Central to the ongoing debate is Trump’s proposed policy measure that, according to the CBO, could significantly exacerbate the current deficit. The White House has challenged these projections. Trump took to social media, asserting that increased economic growth and tariff revenues would mitigate the bill’s costs, stating, “Our country is going to explode with massive growth … This bill sets us on course for enormous prosperity in the new and wonderful Golden Age of America.”
However, this optimistic view is not universally shared among economists. Trump’s proposal is notably one of the most expensive pieces of legislation in decades, while also reducing future tax revenue significantly. The federal debt currently stands at unprecedented levels, roughly equivalent to the total U.S. economy, with estimates suggesting that around 25% of personal income tax payments are allocated toward servicing this debt.
Experts warn that rising deficits can lead to higher interest rates, resulting in steeper costs for mortgages and car loans, while also limiting business investments necessary for enhancing worker productivity. Douglas Elmendorf, a Harvard Kennedy School professor and former White House economist, emphasized the importance of maintaining fiscal flexibility, pointing out, “It’s like a family that taps out its credit cards and then has a problem with the roof of their house. You want to have a little room to maneuver in case bad things happen, and we are running out of that room.”

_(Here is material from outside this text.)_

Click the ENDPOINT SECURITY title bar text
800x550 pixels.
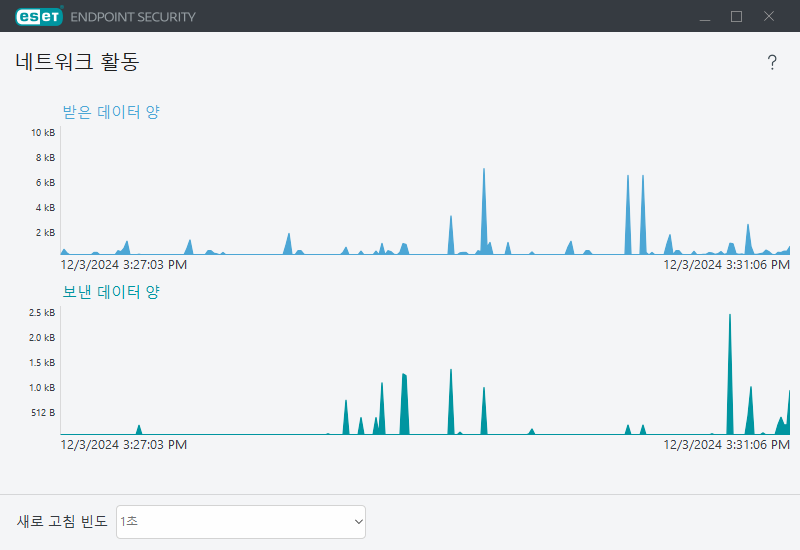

The U.S. effectively managed the 2008 financial crisis and the subsequent COVID-19 pandemic through substantial government spending, yet that debt remains unresolved. This has led to fewer options for action in response to future crises.
Historically, the U.S. has held a unique position as the world’s largest economy and issuer of the global reserve currency, which has fueled robust demand for U.S. debt. However, current trends in the bond markets have raised questions about this confidence. Economists express concern that potential investor skepticism regarding the U.S. economy’s strength and its ability to meet debt obligations could destabilize the situation.
This could trigger a negative cycle—higher debt leading to increased interest rates, which exacerbates debt levels, complicating the sale of debt instruments. Elmendorf warned,
This bill will make interest rates higher and makes the risks of falling into a doom loop higher than it would be otherwise. But economists still don’t know when we’d hit the doom loop.
If such a scenario were to materialize, the U.S. may be compelled to implement painful austerity measures, which could drastically impact living standards. Elmendorf concluded, “If we fall into a doom loop, then the U.S. has to make dramatic cutbacks in federal benefit programs like Social Security and Medicaid and sharply raise taxes. That will be really bad for people’s standard of living. That’s why it’s important to take moderate actions before that happens.”